While the reservoir management plan will hopefully address concerns about water control, as Borgenvall said, a vast array of projects are currently underway looking at health problems in the region. (The OMVS, the AfDB and the NDF are all involved.) In order to give more information about such health and environmental concerns, the OMVS staged a workshop in Senegal last October. A group of NGOs from the three member states were present and reported as being happy with the consultative mechanism which was being organized in relation to the power project. ‘It is true that in the past stakeholders and beneficiaries were not properly consulted,’ Durand says. ‘This is changing.’

Change appears to be inevitable for those involved in the Manantali Energy Project. In order to achieve effective energy production in the Senegal River valley, a compromise must be sought between hydropower, health and the environment. As long as consultative mechanisms remain in place, the Manantali dam’s courtship with controversy, may finally be over.
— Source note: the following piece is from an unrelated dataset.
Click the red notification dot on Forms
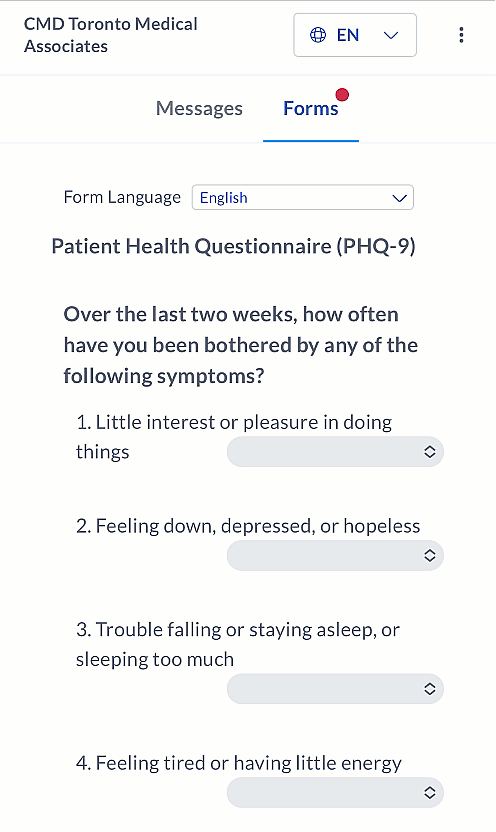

Negative impacts - the Diama and Manantali dams

The main concern surrounding the environmental impacts of the Diama and Manantali dams centres on the fact that they have brought an end to flood-recession farming, which has been used in the Senegal River valley for one thousand years. In addition, the electricity promised to farmers so that they can install pumps on their land has not materialized, as to date the turbines have not been installed at the Manantali dam. Philippe Durand from the World Bank admits that: ‘It is true when the dams were built, irrigation projects were not as successful as they had been planned.’ The World Health Organization explained this in more detail. ‘We have known for a while about the impact of the Manantali dam in the middle valley, and the effect it has had on the nutritional status of people whose original methods of farming have been stopped by the dam,’ Robert Boss from the WHO says. He goes on to add that they have very good documentation about the effect of the Diama dam. The creation of large areas of fresh water in the lower valley has, he claims, ‘caused the largest epidemic of schistosomiasis that has ever occurred in sub-sahara Africa’. In contrast, the OMVS says that mitigation measures carried out before and after construction of the dams have resulted in ‘a regress rather than an increase’ in water-borne or related diseases. The OMVS also defends the dams and argues that the problems which existed before Diama and Manantali were built must not be overlooked. ‘We must take into account the fact that from the 1950s to the 1980s a long drought cycle insidiously settled in this part of the Sahel,’ the OMVS’ Karim Dembele explained. ‘This reduced farm yields, driving farmers towards urban centres or abroad to gain a livelihood, which they could no longer gain from their traditional activities. The construction of the two dams permitted irrigated farming, and made farmers far better off than they used to be.’ Dembele does however add that there are ‘serious environmental and health impacts of the two dams’. He goes on to point out that these will be taken into account in the mitigation plan for the hydropower project.